Let me started by stating that this is the weirdest movie I’ve ever seen. The plot and genre changed every 15-20 minutes. What started as a perfect platform of a post-Ring J-horror movie turned into something indescribable. Let me ask you one question: what kind of movie combined scenes of: headless ghosts, necrophilia rape, Bollywood singing, FBI agents, communication through live TV news programme, Godzilla-sized monster all in one film? Second question, how can you describe that film? The only solution for me was to sit down, relax and enjoy the film. Nuff said. This is madness at its finest. It was even hard for me to tell if this was a joke or not.
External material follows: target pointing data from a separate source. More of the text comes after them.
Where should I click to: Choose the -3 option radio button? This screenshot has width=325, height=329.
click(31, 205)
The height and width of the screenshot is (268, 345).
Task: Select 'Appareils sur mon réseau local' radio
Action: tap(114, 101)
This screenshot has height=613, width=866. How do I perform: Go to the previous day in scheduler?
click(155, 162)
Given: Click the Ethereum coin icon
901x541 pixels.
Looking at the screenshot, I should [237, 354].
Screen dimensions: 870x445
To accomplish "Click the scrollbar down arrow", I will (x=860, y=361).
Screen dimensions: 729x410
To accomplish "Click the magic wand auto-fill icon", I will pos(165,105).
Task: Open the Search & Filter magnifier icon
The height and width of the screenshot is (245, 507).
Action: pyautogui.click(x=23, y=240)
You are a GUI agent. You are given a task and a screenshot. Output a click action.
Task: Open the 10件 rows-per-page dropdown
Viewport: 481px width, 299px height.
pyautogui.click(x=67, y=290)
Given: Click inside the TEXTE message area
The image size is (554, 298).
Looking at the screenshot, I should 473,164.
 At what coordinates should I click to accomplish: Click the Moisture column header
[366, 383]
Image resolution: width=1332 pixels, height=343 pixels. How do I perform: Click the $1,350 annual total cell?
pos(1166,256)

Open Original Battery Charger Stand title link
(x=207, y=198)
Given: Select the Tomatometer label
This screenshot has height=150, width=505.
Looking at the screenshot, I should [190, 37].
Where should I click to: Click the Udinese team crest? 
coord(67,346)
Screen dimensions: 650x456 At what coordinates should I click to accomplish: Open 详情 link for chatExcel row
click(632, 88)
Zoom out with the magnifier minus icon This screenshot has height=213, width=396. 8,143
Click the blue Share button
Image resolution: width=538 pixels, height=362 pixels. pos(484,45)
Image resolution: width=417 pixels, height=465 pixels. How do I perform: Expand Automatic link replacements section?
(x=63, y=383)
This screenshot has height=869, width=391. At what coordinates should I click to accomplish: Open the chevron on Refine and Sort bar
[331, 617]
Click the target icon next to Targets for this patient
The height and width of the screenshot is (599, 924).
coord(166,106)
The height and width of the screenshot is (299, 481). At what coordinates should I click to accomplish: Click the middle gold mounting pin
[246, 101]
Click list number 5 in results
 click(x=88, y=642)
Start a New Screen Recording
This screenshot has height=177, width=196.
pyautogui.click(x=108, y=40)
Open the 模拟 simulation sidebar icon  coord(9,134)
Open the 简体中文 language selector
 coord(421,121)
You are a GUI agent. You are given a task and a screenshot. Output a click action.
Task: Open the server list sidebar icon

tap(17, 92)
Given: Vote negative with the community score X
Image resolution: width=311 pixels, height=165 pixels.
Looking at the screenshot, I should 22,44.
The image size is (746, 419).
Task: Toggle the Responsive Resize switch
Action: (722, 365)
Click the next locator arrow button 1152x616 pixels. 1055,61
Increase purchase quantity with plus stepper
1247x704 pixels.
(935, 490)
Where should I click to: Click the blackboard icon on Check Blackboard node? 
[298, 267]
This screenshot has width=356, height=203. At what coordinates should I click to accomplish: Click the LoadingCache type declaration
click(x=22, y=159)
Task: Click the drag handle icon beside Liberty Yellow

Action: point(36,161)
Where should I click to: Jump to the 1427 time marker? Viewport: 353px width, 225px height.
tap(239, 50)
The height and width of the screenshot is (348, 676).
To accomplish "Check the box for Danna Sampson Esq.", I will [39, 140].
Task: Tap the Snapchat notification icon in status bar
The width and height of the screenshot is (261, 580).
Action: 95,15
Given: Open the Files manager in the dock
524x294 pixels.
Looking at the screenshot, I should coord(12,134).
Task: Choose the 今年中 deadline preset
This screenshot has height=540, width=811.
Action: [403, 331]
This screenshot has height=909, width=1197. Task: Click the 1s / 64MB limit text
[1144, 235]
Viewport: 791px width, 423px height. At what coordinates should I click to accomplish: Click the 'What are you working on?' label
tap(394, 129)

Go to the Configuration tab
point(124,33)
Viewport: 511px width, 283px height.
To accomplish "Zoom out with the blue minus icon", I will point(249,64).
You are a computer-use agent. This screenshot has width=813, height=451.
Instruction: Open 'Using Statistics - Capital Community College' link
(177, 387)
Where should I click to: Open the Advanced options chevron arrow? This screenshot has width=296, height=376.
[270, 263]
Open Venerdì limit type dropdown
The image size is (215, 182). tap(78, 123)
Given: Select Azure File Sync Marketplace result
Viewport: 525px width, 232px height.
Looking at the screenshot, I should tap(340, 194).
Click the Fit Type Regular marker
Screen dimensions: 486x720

One thing for sure, genre bending was not even the perfect word to describe it. CVLT! I’ll watch this over and over again.

Rating: 9/10

Memorable scene: where should I start? Everything was memorable. Hmm, gotta go with that scene where the reporters were murdered, but still, they insisted on reporting the crime scene. Satire at its best.

7. Sex and Fury (1970)

This one was a magnificent film to begin with. It was beautifully shot with heaps of great angle and melodramatic scenes. No matter how much violent in this one, it somehow managed to leave that impression of romance and poetry. The fighting scene was amazing, even by today’s standard. The story was linear but was beautifully and patiently told. The plot twist didn’t work for me as I already guessed it, but that didn’t stop me to enjoy the film from start to end. Too bad, apart from the main character, the other casts act didn’t convince me at all. But then again, I thought that this film was made solely for her. And I wouldn’t mind. A true peak of ’70s Japan exploitation film.

Rating: 8/10

Memorable scene: that nude fighting scene at the beginning of the film. That one was so original that nobody, even until now, has the bravery to ripped that scene off.